Project
Kinza Delivery
Kinza is a grocery delivery app designed end-to-end — from research to a 50-screen UI system. The project was anchored on two non-obvious bets: an AI-driven photography pipeline that gives every category an editorial look without a photoshoot budget, and a B2B account flow for chefs, household assistants, and small-business owners that opens a second revenue line without splitting the app.
Intro
Deliverables:
UI/UX Design
Product Design
Art Direction
Copywriting
Content
Year
/
2026
Client
/
Kinza Delivery
Problem
High-income consumers in Uzbekistan want premium and exclusive products, but there's no centralized way to buy them. Today everything runs through personal contacts and phone orders — quality and prices vary, delivery is unpredictable, imported goods are out of reach. The market is real, but the channel doesn't exist.
Challenge
The hardest problems were narrower than "design the app."
Bet 1 — premium, not stock. A premium catalogue can't look like a generic delivery app. I built an AI photography pipeline with locked visual references — warm cream background, soft daylight, editorial framing — so every category reads as one story instead of a stock dump.
Bet 2 — B2B inside the same app. Chefs, household assistants and small-business owners are the same premium customers in a different mode. Instead of a separate app, B2B is an account upgrade with a four-block onboarding: what is this · who it's for · what's inside · CTA + verification.
Process
End-to-end as the sole product designer: user interviews and JTBD, customer journey of the phone-order model, competitive analysis, two concepts before the final UI system. The work covers the full surface — catalogue, search, basket, checkout, account flows, B2B onboarding, and a UI kit ready for engineering handoff.
starting point
The finished product first: Kinza, a premium grocery platform. It replaced a notebook full of phone orders. Every screen here exists because of a decision made earlier — so let's rewind to the start.

(1)
It started with people, not screens. Interviews framed as Jobs-To-Be-Done — buyer, household helper, business client — and what each of them actually hires Kinza to do.Interviews split the audience into three roles — buyer, household helper, business — each hiring Kinza for a different job.

(2)
Those jobs became flows: invisible time costs, search complexity, trust gaps — all mapped before a single pixel.

(3)
A scan of regional delivery apps confirmed the gap: everyone is functional, nobody is premium.

(4)
Structure came first, in grayscale — atoms, components, full sections. Layout decisions made without the makeup.

(5)
Then the bet that defines the look: an AI photography pipeline. One locked editorial style across 20+ categories — zero stock, zero photoshoot budget.
Those photos became the catalogue's face: the full assortment reads as one visual story.
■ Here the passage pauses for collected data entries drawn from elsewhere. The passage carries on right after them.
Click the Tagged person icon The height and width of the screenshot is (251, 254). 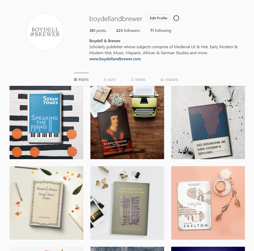tap(162, 80)
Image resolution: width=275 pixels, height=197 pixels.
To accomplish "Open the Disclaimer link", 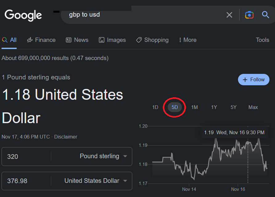I will (66, 137).
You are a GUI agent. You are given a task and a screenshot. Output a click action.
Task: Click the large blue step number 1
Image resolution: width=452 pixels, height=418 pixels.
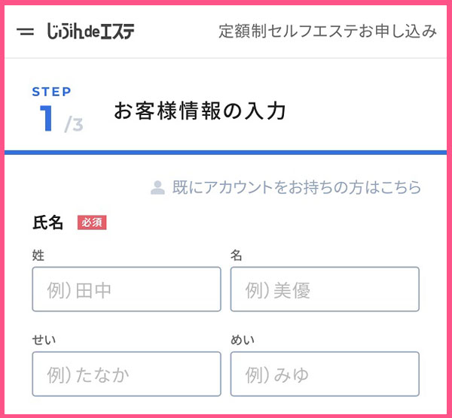46,118
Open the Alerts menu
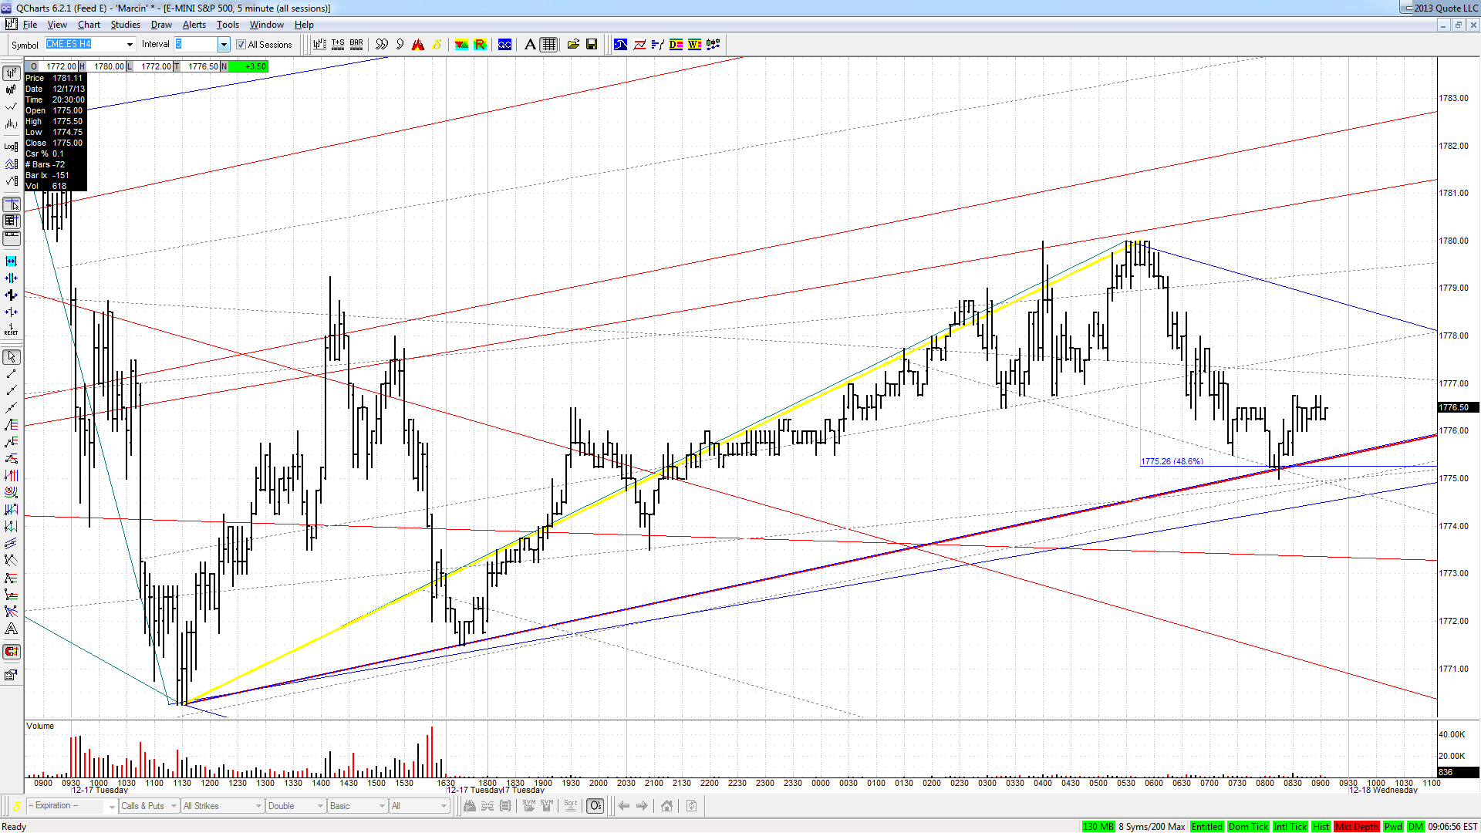Screen dimensions: 1481x833 (194, 25)
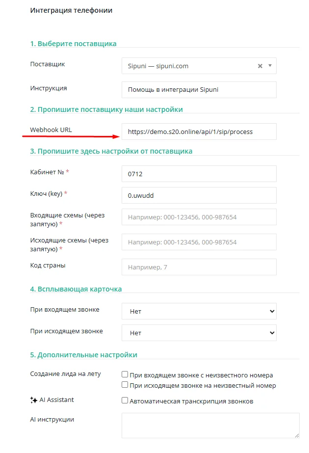Image resolution: width=309 pixels, height=453 pixels.
Task: Click the AI Assistant sparkle icon
Action: pos(33,400)
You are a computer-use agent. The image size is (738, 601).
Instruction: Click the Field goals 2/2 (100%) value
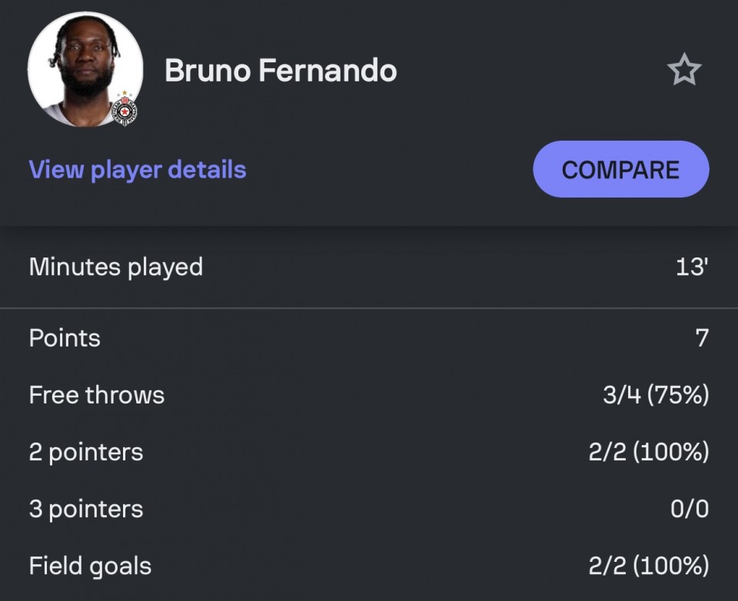[x=648, y=566]

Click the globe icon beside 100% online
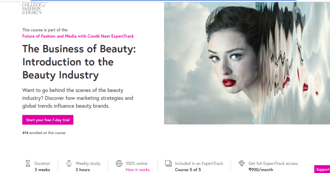click(119, 163)
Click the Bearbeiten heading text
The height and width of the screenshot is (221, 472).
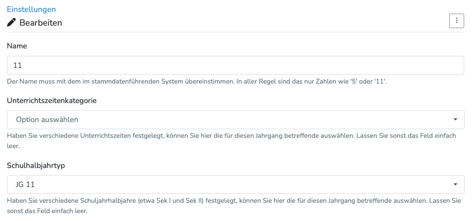41,23
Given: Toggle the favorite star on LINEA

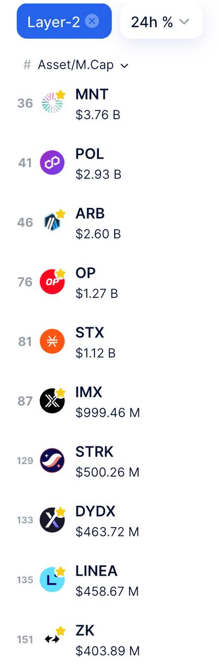Looking at the screenshot, I should [x=61, y=571].
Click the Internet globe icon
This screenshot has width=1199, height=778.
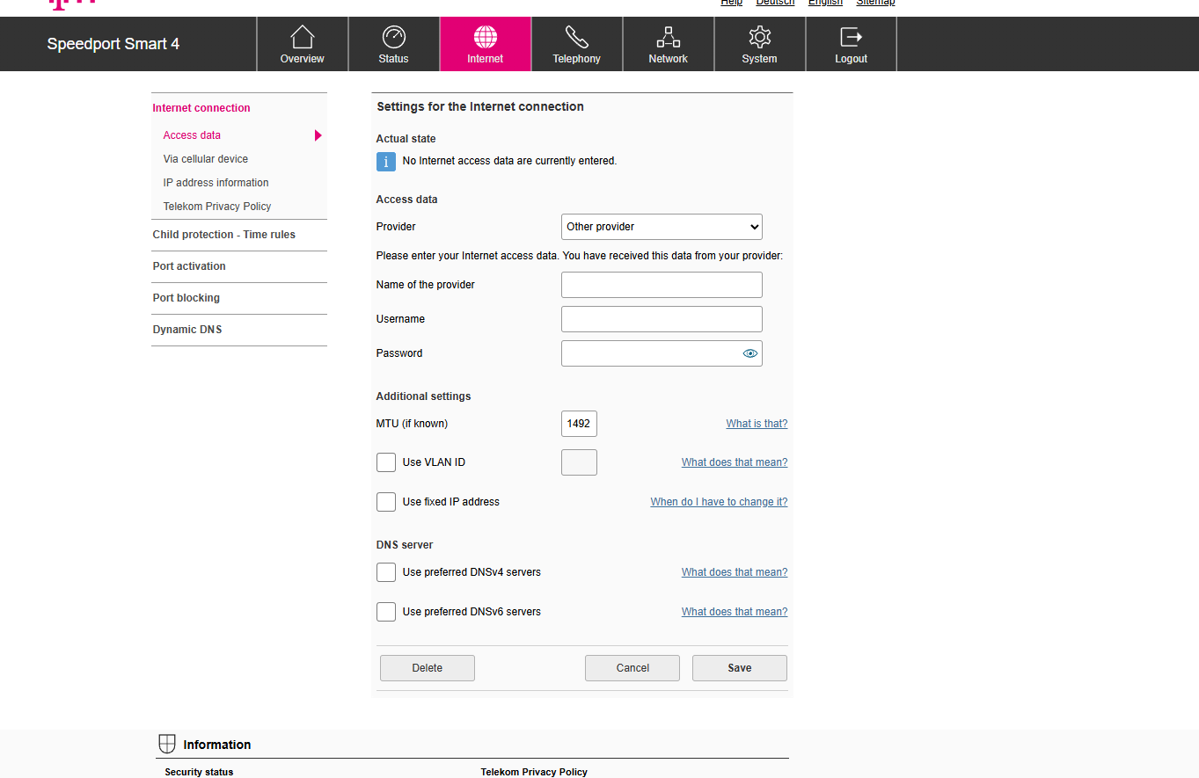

(6) Main Screen and Beyond
The main screen behaves like a storefront, not a list — curated sets, partner shelves, an AI assistant entry point.

(7) Product Cart
The product card carries the premium promise — origin, lab expertise — and the basket stays one tap away.
Checkout is deliberately boring: date, address, payment. Friction removed instead of screens added.


(8) AI Assistant
For those who skip browsing entirely: a voice message is enough. The assistant assembles the basket — you only confirm.

(9) Recipes
Recipes are commerce in disguise: every dish converts into a ready-made product set.
…and then walks you through cooking it, step by step, with the ingredients already in your kitchen.


(10) Business acc
Then the same customer switches mode: chefs, helpers and small businesses upgrade to a business account — without leaving the app.
Its onboarding answers four questions first — what is this, who it's for, what's inside — and only then asks anything back.
Two short steps — role, volumes, contacts — and verification within 24 hours instead of a form marathon.
Verified businesses get a purchasing dashboard: spend structure, savings, repeat orders in two taps.




(11) UI-Kit and Design System
Behind the scenes — the full 50-screen system in Figma…
…built on a component library, so every next screen costs hours, not days.


Result
Kinza centralizes the premium offering in Uzbekistan — local suppliers and imported goods — with guaranteed quality, transparent pricing, and predictable delivery. Phone calls and contact-network searches become catalogue browsing.
The design scales the model from manual operations serving dozens of customers to a platform serving thousands. It ships as a reusable AI photography system extensible by a non-designer, a 50-screen design system ready for engineering handoff, and a B2B-inside-B2C account pattern serving the same customer in two contexts.
Commissioned by the founding team and developed over five months of direct collaboration with the owner — from research through final handoff.